REQUIRED WORK:
What does the data read, word for word, from the line containing "1024x768 pixels." through its final line? Give those lines only.

DATA:
=== Section Start ===
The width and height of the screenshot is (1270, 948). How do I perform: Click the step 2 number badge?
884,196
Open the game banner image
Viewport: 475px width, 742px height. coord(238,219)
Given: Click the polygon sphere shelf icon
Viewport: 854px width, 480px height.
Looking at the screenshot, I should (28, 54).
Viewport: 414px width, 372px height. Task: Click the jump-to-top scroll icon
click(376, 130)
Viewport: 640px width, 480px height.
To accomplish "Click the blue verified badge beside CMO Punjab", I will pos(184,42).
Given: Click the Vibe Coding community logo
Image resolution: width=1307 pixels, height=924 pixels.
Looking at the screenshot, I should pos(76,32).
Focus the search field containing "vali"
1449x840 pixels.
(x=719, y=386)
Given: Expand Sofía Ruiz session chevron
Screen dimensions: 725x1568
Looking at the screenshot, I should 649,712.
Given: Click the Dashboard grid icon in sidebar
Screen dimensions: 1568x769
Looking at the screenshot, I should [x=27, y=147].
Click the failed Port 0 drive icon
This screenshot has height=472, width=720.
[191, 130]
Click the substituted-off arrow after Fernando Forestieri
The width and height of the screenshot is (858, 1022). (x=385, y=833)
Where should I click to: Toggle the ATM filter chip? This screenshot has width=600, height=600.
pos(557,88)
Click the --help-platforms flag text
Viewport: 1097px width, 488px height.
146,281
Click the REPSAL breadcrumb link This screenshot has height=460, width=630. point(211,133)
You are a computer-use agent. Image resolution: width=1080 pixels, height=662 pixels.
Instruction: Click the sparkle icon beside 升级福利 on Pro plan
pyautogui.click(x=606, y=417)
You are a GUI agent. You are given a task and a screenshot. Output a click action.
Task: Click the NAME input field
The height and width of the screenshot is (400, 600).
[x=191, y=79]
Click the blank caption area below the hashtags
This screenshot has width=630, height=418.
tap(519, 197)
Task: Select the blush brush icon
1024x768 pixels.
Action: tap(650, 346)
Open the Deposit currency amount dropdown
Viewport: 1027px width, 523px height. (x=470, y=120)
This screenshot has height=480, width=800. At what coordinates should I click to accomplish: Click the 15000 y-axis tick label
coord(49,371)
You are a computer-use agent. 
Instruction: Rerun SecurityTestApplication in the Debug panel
=== Section End ===
COMPLETED EXERCISE:
1024x768 pixels.
Action: tap(650, 346)
Open the Deposit currency amount dropdown
Viewport: 1027px width, 523px height. (x=470, y=120)
This screenshot has height=480, width=800. At what coordinates should I click to accomplish: Click the 15000 y-axis tick label
coord(49,371)
You are a computer-use agent. 
Instruction: Rerun SecurityTestApplication in the Debug panel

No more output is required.